_Your task_
Would you please copy every line below that includes the string "question"?

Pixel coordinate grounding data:
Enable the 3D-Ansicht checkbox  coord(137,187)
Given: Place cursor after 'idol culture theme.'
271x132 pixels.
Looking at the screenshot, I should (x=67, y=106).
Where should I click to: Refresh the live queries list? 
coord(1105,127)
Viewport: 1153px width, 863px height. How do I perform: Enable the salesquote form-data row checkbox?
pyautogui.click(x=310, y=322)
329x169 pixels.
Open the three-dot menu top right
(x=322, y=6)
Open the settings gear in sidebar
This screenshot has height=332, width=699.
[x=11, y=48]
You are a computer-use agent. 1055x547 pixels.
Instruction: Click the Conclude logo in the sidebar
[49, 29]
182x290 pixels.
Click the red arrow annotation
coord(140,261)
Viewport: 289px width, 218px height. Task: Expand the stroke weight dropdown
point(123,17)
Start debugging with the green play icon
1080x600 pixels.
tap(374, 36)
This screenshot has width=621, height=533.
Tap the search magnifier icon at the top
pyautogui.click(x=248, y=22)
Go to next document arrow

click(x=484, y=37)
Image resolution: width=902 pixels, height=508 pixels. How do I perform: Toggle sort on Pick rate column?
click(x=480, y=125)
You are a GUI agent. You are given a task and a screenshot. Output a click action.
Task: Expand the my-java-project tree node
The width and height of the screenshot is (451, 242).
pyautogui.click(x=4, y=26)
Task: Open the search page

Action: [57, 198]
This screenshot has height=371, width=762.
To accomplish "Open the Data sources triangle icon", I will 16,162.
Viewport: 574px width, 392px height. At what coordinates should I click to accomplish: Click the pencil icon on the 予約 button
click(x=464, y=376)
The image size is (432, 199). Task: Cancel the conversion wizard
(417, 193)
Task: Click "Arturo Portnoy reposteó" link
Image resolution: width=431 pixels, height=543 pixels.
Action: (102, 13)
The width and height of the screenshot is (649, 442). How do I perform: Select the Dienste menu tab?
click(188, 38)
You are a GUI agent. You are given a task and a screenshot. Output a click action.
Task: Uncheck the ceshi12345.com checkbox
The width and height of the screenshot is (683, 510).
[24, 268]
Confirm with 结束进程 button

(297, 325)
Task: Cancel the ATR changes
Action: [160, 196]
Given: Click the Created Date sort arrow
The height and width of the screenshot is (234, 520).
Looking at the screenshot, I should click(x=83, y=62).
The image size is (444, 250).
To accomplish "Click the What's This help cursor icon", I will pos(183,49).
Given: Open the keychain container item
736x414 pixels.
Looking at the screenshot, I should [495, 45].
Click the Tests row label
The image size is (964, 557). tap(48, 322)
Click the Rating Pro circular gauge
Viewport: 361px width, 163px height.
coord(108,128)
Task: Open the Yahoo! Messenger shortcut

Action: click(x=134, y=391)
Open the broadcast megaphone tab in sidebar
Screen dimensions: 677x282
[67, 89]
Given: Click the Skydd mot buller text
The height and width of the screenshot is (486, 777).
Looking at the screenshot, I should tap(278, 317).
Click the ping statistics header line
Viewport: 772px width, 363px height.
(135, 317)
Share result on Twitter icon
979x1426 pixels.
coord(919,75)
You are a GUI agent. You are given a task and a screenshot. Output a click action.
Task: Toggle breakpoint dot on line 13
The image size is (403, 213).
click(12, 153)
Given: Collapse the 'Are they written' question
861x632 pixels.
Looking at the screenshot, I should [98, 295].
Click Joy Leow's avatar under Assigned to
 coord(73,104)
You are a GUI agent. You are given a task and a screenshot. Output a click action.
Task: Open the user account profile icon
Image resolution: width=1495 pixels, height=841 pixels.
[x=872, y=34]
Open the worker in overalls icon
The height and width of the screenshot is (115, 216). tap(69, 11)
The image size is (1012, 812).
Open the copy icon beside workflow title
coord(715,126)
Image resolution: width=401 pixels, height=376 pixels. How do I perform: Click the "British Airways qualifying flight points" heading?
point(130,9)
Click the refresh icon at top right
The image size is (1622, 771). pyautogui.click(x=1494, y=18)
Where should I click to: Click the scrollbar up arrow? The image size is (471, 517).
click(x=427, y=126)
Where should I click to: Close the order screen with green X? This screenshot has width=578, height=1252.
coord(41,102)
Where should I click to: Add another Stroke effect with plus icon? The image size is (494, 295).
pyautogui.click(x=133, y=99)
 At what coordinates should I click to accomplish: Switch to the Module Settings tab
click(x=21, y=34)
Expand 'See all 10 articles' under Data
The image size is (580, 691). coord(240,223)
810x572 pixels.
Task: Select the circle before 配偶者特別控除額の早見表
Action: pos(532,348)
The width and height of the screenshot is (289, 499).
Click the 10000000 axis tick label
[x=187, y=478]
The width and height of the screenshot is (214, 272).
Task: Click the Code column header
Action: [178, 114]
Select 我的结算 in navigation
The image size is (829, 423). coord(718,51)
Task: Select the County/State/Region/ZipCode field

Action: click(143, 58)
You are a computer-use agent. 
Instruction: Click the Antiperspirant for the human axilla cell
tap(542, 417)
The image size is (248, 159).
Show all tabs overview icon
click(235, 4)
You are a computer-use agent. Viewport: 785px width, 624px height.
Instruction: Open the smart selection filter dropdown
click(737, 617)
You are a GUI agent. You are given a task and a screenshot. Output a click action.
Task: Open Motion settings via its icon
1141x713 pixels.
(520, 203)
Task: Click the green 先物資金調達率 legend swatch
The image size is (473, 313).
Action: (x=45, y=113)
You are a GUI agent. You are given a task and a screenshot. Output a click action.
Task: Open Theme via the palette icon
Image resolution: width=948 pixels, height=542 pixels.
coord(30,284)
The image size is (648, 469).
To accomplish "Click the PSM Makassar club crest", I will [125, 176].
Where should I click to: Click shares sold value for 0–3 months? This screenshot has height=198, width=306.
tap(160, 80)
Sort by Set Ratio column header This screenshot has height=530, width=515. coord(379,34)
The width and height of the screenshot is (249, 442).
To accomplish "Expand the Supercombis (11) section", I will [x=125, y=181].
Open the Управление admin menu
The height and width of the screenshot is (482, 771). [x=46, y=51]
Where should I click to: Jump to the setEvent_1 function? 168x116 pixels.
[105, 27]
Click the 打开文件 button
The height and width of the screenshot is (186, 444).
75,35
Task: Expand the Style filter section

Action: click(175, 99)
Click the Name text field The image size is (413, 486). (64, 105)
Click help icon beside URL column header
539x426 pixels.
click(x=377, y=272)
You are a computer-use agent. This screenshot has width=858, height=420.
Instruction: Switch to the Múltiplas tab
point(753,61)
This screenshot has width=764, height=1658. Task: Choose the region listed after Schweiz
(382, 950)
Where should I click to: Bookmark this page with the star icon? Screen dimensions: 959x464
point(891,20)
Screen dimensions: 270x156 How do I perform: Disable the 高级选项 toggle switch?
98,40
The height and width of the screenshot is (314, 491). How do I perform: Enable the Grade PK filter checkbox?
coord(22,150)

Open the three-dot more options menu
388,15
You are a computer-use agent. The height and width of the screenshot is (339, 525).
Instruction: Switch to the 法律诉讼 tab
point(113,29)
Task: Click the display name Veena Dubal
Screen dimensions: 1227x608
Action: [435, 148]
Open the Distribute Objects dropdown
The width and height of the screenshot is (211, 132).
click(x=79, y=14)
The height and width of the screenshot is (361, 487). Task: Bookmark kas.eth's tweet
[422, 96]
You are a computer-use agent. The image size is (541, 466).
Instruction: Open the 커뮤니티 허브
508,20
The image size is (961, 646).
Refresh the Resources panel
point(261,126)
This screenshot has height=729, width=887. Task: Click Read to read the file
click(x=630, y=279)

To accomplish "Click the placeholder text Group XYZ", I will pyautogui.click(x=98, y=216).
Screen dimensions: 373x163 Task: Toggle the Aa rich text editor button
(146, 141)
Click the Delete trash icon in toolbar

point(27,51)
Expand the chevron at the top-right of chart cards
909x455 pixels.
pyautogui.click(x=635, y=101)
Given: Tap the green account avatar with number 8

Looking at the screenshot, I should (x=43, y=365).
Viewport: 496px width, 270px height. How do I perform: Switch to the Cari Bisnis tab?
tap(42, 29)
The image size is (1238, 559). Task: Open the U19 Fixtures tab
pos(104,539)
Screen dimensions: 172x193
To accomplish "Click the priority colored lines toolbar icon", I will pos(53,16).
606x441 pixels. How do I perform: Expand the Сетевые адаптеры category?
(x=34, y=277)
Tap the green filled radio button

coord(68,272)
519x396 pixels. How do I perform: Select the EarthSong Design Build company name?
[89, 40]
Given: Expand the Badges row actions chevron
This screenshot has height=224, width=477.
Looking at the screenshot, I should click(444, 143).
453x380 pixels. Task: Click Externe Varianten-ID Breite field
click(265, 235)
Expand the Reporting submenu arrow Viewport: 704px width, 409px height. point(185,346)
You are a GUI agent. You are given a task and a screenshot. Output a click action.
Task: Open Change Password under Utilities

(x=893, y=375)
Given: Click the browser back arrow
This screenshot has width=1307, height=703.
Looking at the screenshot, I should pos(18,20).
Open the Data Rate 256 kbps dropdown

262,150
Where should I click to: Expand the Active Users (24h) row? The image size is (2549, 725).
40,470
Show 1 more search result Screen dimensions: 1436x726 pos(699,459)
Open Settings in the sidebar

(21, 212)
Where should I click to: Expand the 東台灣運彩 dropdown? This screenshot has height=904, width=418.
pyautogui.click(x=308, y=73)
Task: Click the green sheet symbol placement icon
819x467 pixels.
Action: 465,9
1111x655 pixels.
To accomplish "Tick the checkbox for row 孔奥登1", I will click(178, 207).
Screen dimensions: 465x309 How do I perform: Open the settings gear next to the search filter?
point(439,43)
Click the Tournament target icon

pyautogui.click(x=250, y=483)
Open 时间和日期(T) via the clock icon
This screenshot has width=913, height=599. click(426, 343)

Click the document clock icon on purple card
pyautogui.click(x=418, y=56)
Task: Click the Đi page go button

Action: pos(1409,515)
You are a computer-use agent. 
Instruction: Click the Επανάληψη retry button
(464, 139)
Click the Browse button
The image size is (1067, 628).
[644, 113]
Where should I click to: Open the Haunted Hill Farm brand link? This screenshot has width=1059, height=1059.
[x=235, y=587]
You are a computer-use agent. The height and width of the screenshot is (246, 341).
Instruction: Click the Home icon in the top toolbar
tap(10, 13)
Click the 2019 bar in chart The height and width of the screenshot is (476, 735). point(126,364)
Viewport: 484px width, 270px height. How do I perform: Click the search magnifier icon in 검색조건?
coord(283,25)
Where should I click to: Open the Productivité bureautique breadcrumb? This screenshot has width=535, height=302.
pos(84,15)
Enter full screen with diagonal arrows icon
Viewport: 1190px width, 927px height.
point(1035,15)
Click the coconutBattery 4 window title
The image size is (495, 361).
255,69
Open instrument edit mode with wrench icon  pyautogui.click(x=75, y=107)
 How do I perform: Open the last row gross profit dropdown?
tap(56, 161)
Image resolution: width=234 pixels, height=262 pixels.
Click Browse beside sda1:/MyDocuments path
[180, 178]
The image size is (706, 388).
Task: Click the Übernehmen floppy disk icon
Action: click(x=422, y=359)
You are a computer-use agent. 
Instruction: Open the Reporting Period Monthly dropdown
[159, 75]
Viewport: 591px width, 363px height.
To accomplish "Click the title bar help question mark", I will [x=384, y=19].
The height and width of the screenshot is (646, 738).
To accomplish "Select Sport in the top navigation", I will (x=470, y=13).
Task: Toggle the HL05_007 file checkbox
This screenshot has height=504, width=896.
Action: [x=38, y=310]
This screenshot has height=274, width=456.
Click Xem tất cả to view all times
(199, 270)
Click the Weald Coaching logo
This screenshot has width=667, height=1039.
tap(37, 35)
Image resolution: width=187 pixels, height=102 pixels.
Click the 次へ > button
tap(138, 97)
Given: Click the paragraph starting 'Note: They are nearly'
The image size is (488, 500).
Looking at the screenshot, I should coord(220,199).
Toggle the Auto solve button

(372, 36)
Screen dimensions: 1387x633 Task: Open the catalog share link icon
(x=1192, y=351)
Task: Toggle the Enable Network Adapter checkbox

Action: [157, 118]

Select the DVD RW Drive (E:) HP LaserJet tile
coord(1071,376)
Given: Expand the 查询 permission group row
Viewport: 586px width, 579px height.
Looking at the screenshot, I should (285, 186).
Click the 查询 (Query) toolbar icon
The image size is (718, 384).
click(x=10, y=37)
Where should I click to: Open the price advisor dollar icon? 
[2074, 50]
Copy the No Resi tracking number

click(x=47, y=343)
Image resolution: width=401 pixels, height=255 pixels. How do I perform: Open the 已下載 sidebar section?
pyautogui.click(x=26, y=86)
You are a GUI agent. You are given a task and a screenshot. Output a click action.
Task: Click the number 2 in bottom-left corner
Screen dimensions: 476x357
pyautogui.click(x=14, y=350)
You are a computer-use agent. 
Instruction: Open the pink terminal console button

_Written response_
Given: Collapse the 'Are they written' question
To accomplish "Click the title bar help question mark", I will [x=384, y=19].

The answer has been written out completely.